Influence, Honesty, and being to the point

Yesterday I attended a talk about the strategies of influence. He mentioned how you could influence people to buy toys in January, for instance. You bring the toy out into the market in November. Tout it as a good Christmas gift for your kids. Then suddenly terminate it on December 10 and send every parent to Scare City (because of scarcity of the toy). Then bring it out in the middle of January. All that pent-up demand explodes, and the toy sells in January. He also says that gasoline stations used to charge extra if a credit card was used to buy the gasoline. But then they offered cash discounts instead. That is like six of one and half a dozen of the other. A premium for credit card use is the same as a cash discount: you pay more by charging than by paying cash.

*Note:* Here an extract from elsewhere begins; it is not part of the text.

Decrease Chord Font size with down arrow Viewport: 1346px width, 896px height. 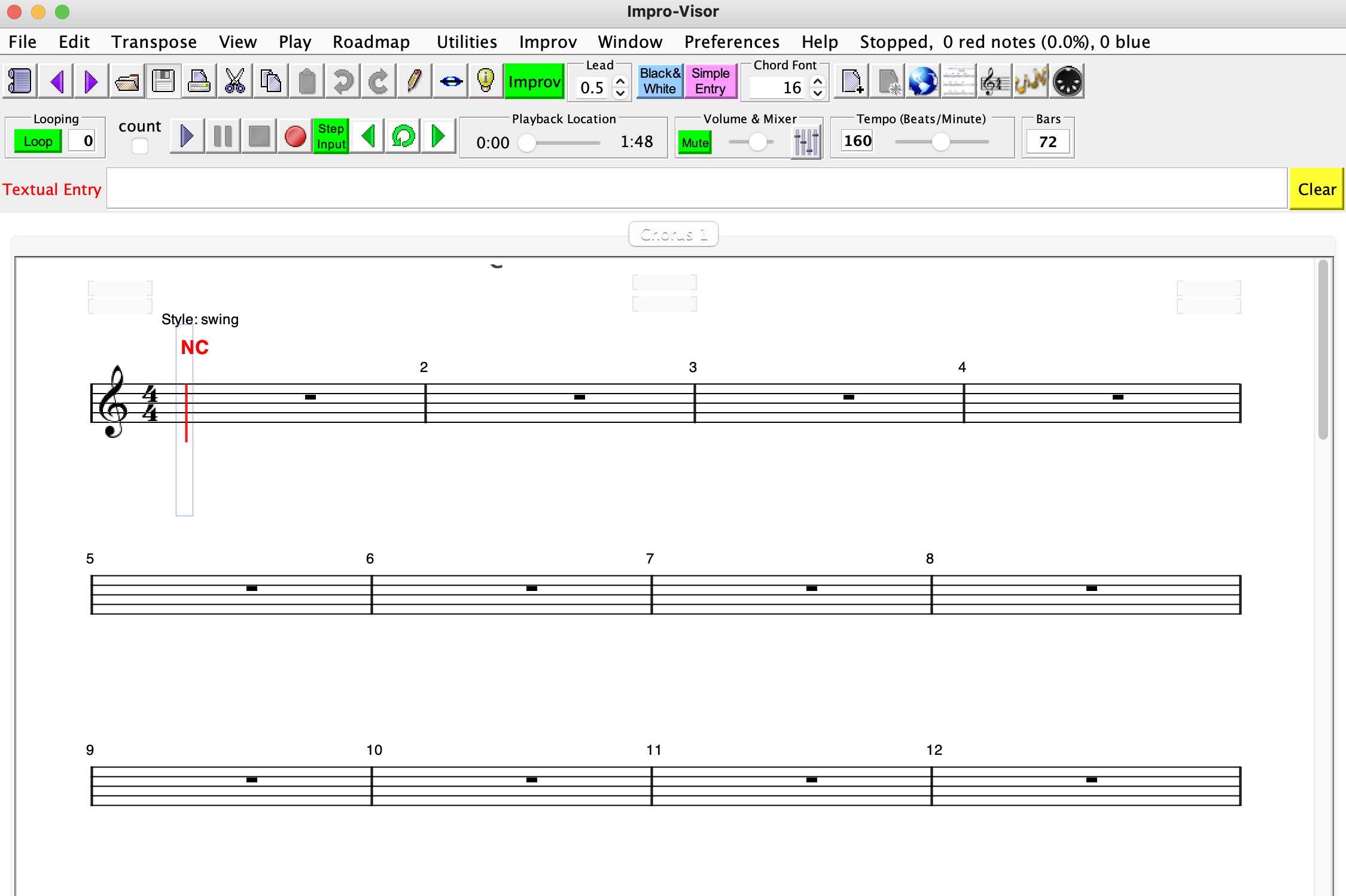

To me this is playing tricks on the public. Confronted with the gasoline station, I would tell them that cash discounts still mean that they are charging a premium for credit card use. When they say that is the usual price of gasoline, I would reply that there is no such thing as a usual price for gasoline!. All prices are relative to each other, and cash discounts are the same as credit card premiums. Tell them like it is. Expose their deception. I'm not sure why they are teaching people to behave like this.

Today we discussed table topics in Toastmasters, where a Topicsmaster gives you a subject to talk about in 1-2 minutes. You learn that if you don't know anything about the subject, that you make something up or change the subject. I.e., you be evasive. I am not sure this is proper training either. But I had to do it today. I was called to tell people what "pterion" meant. I told them honestly that I did not know, and that I could make a good guess by noticing that pter- means wing; for example, a rotating-wing flying machine is a helicopter. I was way off the mark this time (it is a medical term), but at least I was honest about it.

It even debases the language. It means that not has no meaning. It is just a filler word. When Nixon says "I am not a crook", he means that he is a crook. When Gary Hart denies an improper relationship with Donna Rice, that means he had such a relationship. When stock brokers tell customers that Enron is "Buy", they mean it's "Sell". When Iraq says it does not have weapons of mass destruction, and especially when it says it in 12,200 pages, that means that it does have weapons of mass destruction. So if you have a sexually free relationship with your wife, and you hold a public office, such as governor or senator, and you are asked if you had an "improper" relationship with a certain woman last night, change the subject or tell them that you prefer not to discuss it. For if you say you had an affair, then that means you had one. If you say you did not have an affair, that means you had one. The only way you can say you did not have one is not to comment on the subject. If Bill Clinton had done this when he was President, he would have been more effective, and our President today would be Al Gore.